A Sussex man has admitted helping July 21 bomber Hussain Osman evade the police in the aftermath of the botched 2005 attacks.

Mohamed Kabashi, 25, pleaded guilty at the Old Bailey to failing to disclose information about his friend and assisting an offender.

Kabashi, of St Mary Magdalene Street in Brighton, was charged in August 2005 as police traced those suspected of helping the bomber remain on the run.

Osman was jailed for life last year after his home-made bomb failed to detonate on a Tube train approaching Shepherd's Bush in west London.

He fled to Brighton where he stayed for a few days before travelling to Rome on the Eurostar.

He was later traced by mobile phone calls and extradited.

The failed terror attacks took place on three London Underground trains at Shepherd's Bush station, Oval station, Warren Street station and on a bus in Hackney Road.

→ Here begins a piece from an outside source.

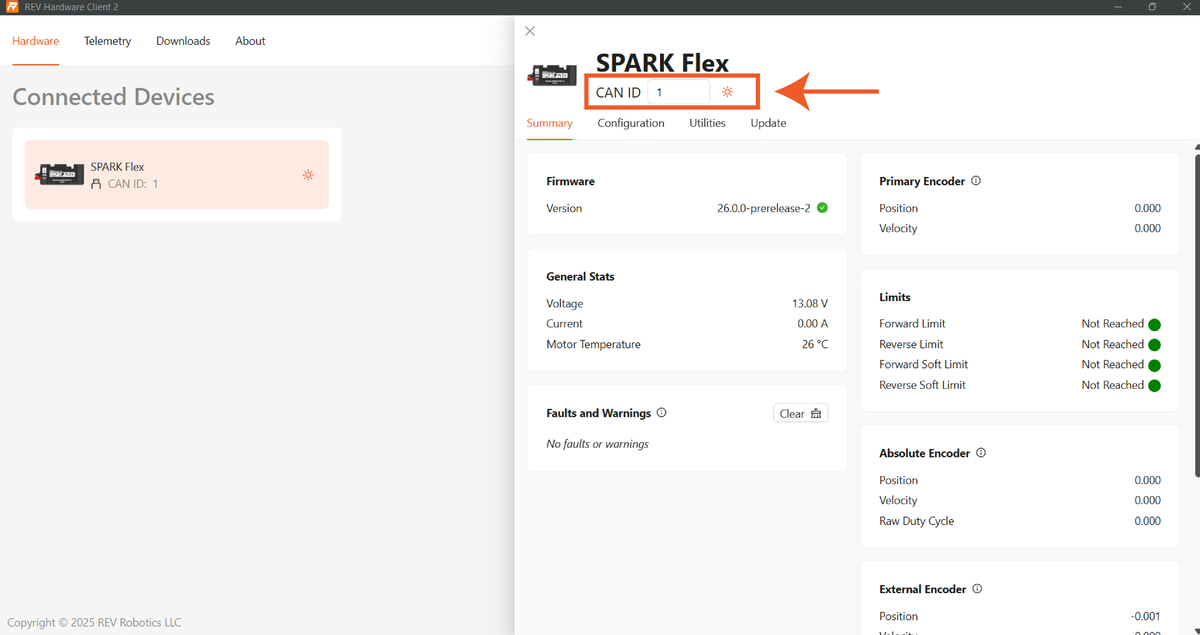This screenshot has width=1200, height=635.
Task: Go to the Telemetry page
Action: 107,41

The attacks were attempted two weeks after four British Islamists killed 52 people in a series of suicide bombings on three underground trains and a bus in the capital.

Four men - Muktah Said Ibrahim, Yassin Hassan Omar, Ramzi Mohammed and Hussein Osman - attempted to detonate hydrogen peroxide-based bombs.

But the group made mistakes when calculating the ratios of the deadly ingredients and the devices did not go off.

The would-be bombers were all jailed in July last year for a minimum of 40 years.

Kabashi is the former boyfriend of Mulumebet Girma, the sister of Osman's wife, Yeshiemebet Girma.

The two women face trial at the Old Bailey next week alongside three others - Shadi Abdelgadir, Asias Girma and Omar Almagboul.

All five are accused of failing to disclose information about Osman and helping him evade arrest.

Judge Paul Worsley QC remanded Kabashi in custody.

He will be sentenced at the end of the trial.